Karar MHP Genel Merkezi’nde büyük hüsran yaratırken muhalif kesimde ise bayram havasına yol açtı.

Ancak mahkemenin verdiği bu kararın bir de temyiz aşaması var.

Bu karar hızlandırılabilir elbette ama yasal süre en fazla üç ay. Yani Temyiz Mahkemesi kararını üç ay sonra da verebilir.

İşte siyaseti asıl ilgilendiren nokta bu. Çünkü MHP’nin geleceğini belirleyecek olan kongreye kadar çok şaşırtıcı gelişmelere tanık olabiliriz.

Bu köşeyi izleyenler 16 Mart tarihli yazımı da hatırlayacaklardır. O günkü yazımın başlığı şöyleydi; “Mahkeme 8 Nisan’da MHP’li muhaliflerin kongreyi toplayın çağrısını reddedecek”

Neye dayanarak bu kadar iddialı bir başlık atabilmiştim?

AKP içinden gelen bilgiler bu yöndeydi. Nitekim yazımda da anlatmıştım. Özetleyeyim; Erdoğan MHP’deki muhalif hareketi keyifle izliyor, partinin parçalanacağına inanıyor bu nedenle de el altından muhalefetin başarılı olması için çalışmalar da yaptırıyor. Ancak bir süre sonra danışmanları Erdoğan’a muhalefetin başarılı olması halinde MHP’nin cazibe alanı olabileceğini ve en büyük hasarı da AKP’nin göreceğini anlattılar. Erdoğan da bundan sonra Bahçeli’nin yerini koruması için destek vermeye başladı. Bunlardan biri de mahkemenin muhalefet aleyhine karar vermesi için gerekli girişimlerin yapılmasıydı.

Bu varsayımlar tutmadı. Mahkeme Bahçeli’yi şoke ettiği gibi sarayı da hüsrana uğrattı. Yani bir anlamda MHP davasında Erdoğan da kaybedenlerden biri oldu.

Elbette hiçbir şey bugünden garanti değil ancak eğer bir kongre yapılabilirse muhalefetin Bahçeli’yi devirmesi bana göre daha önde giden olasılıktır.

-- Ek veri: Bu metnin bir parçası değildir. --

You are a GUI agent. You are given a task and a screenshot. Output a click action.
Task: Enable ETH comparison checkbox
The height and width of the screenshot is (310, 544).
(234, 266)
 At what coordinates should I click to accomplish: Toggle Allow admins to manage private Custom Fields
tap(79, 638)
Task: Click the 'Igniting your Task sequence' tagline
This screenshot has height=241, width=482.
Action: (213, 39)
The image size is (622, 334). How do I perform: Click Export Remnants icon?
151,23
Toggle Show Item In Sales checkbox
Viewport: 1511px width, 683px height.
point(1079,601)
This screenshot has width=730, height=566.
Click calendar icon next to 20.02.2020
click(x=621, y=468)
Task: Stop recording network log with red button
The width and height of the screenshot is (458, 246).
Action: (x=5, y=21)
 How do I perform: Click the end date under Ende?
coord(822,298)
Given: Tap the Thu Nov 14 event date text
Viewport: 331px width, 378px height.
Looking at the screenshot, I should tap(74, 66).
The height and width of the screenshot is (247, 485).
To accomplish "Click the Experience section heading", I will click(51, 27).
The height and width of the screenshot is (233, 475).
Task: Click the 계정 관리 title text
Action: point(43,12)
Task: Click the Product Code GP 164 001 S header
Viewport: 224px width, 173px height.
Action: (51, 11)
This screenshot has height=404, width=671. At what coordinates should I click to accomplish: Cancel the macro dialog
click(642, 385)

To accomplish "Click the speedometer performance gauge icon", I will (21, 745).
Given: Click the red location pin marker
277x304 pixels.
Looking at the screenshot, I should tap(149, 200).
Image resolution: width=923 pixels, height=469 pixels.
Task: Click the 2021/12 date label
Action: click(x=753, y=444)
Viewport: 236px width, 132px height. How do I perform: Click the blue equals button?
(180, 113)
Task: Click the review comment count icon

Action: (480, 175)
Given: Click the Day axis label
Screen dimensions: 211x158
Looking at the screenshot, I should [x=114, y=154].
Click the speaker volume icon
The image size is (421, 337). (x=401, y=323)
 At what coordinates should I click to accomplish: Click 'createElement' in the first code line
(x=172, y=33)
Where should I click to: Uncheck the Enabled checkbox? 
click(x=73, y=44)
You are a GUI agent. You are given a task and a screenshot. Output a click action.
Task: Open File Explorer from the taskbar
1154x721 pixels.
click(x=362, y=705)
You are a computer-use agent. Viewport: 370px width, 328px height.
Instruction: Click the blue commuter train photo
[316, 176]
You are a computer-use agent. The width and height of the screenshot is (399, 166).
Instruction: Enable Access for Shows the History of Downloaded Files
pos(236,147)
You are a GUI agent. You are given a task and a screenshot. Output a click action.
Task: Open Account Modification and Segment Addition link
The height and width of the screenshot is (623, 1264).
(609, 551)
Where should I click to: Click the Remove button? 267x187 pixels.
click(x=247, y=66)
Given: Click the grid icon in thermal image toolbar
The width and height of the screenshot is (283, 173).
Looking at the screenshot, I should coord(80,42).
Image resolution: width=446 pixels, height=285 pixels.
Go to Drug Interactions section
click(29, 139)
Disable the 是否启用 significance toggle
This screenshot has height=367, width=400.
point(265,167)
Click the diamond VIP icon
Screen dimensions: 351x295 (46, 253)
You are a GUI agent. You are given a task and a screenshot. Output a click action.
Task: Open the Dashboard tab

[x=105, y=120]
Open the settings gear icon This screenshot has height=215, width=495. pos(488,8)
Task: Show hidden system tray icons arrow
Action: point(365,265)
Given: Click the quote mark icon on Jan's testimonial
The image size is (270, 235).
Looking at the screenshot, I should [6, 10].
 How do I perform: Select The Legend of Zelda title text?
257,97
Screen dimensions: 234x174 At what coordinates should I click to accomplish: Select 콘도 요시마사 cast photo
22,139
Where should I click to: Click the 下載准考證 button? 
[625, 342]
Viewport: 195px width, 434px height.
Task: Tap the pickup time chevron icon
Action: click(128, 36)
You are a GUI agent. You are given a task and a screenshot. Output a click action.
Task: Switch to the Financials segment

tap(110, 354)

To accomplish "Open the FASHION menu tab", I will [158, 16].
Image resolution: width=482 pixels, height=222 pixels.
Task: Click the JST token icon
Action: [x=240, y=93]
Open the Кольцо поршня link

Böyle bir durumda MHP’nin arkasına bir rüzgâr alması ve özellikle AKP’ye kayan merkez sağ oyların bir bölümünü kendine çekmesi beklenmedik bir durum değildir.

O halde saray bugünden itibaren yeni hesaplar yapmaya başlayacaktır.

Parlamento aritmetiğinin daha da güçlendirilmesi için MHP’deki durum tam netleşmeden önce bir “baskın seçim” kararı bile alınabilir.

Yaz başında yapılacak bir seçime eğer MHP mevcut kadro ile girerse baraj sorunu bile yaşayabilir.

Muhalif olanlar MHP kongresini bekleyecekleri için ayrı bir merkez sağ parti oluşuna kalkışmaları ya da buna katılmaları da çok zordur.

HDP’nin barajı aşamayacak duruma getirildiği de bilinen bir başka gerçektir.

Baskın bir seçimde AKP oyları artabileceği gibi Anayasa referandumunu sağlayabilmek için gerekli 330 milletvekili sayısına ulaşması da artık çok kolaylaşmış olur.

Sarayın bir baskın seçimi de hesapladığı ve bunun üzerinde çalıştığı bilinen bir gerçek.

Erdoğan yerini sağlamlaştırmak için, MHP muhalifleri toparlanamadan, alternatif bir merkez sağ parti kurulamadan hızla seçime gitmeyi göze alabilir.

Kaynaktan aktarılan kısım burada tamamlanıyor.